Unsafe Driving Caused by Music? That's the Name of that Tune!

Press and News


Have you ever driven past a car that was shaking so violently from loud music emanating from a pounding bass speaker (the size of a beach ball) that you thought your windows were going to shatter?

Well, now a study has found that certain types of loud music in your car can cause you to speed or drive in an unsafe manner.

My buddy’s 18-year-old son has a stereo system in his car that costs more than the car itself. When he cranks up the volume, people run for the hills.

I’m 50, and when I was his age, we played our Foreigner, Peter Frampton and Black Sabbath 8-track tapes loud, but not the way these kids do today. We didn’t have the technology they have now, for one.
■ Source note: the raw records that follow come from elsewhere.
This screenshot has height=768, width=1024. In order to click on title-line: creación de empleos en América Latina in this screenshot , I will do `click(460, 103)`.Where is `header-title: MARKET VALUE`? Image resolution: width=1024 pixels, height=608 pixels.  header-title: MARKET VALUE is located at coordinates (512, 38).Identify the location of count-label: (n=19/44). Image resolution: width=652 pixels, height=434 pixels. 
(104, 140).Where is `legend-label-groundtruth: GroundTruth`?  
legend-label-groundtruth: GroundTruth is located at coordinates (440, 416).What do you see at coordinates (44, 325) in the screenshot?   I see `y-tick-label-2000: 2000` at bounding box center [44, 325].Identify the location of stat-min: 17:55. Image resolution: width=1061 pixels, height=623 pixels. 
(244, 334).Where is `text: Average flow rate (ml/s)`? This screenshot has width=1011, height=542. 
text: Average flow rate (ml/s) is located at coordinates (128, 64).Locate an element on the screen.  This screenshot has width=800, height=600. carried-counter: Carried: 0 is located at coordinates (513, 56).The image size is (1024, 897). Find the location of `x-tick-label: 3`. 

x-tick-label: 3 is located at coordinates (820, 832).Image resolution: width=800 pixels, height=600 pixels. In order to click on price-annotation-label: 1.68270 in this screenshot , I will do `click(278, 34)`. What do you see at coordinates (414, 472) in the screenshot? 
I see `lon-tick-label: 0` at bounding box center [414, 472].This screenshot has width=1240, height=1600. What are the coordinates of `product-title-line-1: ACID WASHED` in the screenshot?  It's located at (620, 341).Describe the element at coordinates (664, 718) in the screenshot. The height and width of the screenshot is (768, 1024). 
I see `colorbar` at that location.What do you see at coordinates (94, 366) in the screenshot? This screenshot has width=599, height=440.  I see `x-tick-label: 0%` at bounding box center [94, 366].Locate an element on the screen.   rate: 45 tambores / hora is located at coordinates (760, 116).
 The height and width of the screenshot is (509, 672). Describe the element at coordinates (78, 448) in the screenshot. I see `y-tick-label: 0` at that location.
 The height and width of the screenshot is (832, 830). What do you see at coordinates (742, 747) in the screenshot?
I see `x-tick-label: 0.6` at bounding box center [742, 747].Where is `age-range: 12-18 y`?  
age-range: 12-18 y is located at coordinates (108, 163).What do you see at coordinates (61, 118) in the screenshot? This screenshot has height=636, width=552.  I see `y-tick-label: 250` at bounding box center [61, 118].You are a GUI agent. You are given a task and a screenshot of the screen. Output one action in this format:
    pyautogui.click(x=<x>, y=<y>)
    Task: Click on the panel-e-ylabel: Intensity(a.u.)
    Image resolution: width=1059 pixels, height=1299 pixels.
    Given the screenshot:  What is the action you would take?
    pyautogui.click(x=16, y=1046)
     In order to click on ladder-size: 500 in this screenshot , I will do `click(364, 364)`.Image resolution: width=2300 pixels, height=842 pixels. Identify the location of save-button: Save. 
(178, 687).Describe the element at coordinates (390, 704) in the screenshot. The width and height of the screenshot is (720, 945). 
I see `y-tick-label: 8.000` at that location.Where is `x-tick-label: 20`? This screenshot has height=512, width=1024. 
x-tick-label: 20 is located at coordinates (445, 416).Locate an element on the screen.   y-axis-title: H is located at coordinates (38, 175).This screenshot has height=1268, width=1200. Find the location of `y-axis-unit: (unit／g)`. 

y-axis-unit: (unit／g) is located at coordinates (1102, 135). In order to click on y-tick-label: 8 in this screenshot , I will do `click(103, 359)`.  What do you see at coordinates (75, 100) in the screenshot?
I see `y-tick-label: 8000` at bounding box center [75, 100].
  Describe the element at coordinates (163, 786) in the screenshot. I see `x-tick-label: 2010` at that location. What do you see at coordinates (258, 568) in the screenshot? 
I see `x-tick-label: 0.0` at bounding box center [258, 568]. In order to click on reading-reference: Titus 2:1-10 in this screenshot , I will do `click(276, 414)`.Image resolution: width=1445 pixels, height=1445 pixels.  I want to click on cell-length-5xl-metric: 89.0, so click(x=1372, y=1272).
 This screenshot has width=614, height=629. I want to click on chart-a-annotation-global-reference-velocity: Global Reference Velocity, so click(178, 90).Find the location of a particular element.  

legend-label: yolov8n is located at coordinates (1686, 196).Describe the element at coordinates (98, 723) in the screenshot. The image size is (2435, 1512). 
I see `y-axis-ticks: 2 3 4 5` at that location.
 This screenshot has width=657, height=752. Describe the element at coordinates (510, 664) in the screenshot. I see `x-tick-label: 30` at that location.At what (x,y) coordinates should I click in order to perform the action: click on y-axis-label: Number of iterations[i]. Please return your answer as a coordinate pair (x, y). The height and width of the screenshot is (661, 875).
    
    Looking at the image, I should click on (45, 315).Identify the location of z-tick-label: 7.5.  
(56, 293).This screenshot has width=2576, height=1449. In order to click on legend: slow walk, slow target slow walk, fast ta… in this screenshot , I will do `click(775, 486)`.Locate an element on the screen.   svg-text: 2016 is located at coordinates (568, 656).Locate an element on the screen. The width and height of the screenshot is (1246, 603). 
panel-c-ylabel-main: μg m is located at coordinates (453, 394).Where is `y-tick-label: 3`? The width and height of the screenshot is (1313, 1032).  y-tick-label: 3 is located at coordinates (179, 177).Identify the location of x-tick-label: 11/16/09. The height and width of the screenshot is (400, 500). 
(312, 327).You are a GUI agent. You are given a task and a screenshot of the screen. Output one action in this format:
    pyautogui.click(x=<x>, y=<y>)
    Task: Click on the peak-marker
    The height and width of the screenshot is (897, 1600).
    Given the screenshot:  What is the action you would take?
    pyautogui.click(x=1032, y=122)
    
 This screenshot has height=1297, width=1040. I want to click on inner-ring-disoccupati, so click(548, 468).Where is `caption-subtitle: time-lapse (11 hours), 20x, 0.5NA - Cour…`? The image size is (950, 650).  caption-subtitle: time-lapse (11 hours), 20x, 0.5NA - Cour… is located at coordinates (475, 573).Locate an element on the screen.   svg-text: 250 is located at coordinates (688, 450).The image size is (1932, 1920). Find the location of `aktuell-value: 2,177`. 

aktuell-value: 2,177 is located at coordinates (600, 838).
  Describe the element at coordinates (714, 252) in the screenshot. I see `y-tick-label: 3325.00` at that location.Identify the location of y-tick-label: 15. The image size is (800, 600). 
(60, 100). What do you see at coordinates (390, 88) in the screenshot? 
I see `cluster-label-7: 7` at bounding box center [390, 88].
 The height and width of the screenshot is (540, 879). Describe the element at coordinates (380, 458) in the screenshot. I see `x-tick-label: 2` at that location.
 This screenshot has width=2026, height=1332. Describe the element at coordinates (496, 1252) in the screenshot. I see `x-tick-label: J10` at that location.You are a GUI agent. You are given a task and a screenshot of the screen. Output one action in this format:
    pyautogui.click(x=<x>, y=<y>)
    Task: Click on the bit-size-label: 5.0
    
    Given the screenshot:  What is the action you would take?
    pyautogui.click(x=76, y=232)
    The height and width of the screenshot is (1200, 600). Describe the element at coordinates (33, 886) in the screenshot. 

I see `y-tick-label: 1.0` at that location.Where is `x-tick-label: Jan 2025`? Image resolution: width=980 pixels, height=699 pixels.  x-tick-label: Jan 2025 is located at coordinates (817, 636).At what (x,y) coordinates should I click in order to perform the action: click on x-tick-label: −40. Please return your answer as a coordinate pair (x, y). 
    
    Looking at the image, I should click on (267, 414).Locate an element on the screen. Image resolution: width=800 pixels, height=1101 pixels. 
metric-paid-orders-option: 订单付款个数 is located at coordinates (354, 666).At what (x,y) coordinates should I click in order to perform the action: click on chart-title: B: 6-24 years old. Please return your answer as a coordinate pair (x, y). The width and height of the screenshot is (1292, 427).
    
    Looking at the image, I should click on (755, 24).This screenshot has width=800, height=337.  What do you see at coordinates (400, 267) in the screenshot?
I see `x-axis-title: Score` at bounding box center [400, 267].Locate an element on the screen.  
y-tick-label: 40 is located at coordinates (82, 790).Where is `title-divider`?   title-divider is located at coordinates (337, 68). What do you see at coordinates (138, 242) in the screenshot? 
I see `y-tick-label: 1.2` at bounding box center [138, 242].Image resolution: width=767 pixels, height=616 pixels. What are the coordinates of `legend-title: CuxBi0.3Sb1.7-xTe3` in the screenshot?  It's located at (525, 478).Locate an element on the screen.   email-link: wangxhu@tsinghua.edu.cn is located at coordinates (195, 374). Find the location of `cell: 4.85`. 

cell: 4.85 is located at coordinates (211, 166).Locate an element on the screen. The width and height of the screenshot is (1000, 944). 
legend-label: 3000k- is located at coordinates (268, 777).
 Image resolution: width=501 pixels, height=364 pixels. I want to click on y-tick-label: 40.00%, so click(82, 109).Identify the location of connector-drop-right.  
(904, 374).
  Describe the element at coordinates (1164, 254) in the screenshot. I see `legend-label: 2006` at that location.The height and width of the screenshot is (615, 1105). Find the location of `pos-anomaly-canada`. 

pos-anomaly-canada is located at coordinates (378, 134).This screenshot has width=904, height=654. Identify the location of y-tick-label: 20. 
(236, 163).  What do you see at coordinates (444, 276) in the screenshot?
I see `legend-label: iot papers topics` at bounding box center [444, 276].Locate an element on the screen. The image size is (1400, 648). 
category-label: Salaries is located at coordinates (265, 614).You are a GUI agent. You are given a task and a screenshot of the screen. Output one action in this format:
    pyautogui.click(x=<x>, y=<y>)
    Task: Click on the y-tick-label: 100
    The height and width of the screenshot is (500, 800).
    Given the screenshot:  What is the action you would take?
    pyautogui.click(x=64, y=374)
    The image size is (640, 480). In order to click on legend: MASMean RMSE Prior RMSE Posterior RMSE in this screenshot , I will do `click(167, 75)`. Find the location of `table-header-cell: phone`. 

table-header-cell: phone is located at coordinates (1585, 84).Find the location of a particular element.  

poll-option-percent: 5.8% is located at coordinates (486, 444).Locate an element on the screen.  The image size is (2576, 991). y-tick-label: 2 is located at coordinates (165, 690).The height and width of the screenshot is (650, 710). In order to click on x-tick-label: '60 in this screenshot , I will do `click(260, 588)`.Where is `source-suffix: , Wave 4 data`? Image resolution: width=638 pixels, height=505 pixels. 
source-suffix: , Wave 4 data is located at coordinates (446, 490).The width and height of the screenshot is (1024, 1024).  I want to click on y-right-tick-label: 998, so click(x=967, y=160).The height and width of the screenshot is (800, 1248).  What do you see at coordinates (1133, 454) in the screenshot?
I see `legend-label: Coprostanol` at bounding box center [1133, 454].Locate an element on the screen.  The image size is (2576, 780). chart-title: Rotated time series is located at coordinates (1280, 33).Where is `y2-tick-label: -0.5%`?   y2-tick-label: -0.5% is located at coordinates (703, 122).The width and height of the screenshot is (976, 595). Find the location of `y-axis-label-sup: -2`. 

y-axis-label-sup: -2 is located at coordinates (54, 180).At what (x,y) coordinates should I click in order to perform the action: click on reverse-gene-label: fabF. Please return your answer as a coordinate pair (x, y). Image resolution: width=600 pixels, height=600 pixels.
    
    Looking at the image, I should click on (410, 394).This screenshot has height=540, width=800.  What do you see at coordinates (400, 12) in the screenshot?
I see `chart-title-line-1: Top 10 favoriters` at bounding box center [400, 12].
These new high-tech systems on the market today “go to 11″ as Nigel Tufnel (played by Christopher Guest) said in the cult film, “This is Spinal Tap”.

But, this study claims that it’s not just the volume of the music, but the beat as well. Particular tunes with a certain tempo can cause drivers to be highly distracted. Rock music and dance music are the real culprits, apparently.

So, the next time your teenage kid gets a ticket or is in a fender bender, ask him/her what he/she were listening to when it happened. Then, after you ground them for a decade, confiscate the offending CD.

Read portions of this article from the Detroit News after the jump:

Never mind cells and the dangers of texting or eating while driving. A team of scientists at a university in Israel found the tempo of your tunes in your vehicle can lead to speeding or other unsafe driving practices. If their research is correct, listening to Tracy Chapman’s ballad “Fast Car” does not promote a lead foot, but the drive classic, “Radar Love,” by Golden Earring, probably makes the miles go by faster.

The study found those revved up on riffs are more likely to disregard red lights and road crossings and to crash.

Technically speaking, it is because loud rock and dance music need more brain processing and thus competes with other functions like concentrating on driving.

For best driving, listen to teen sensation Taylor Swift’s “Love Story,” that is, if you can handle American Idol-style songs.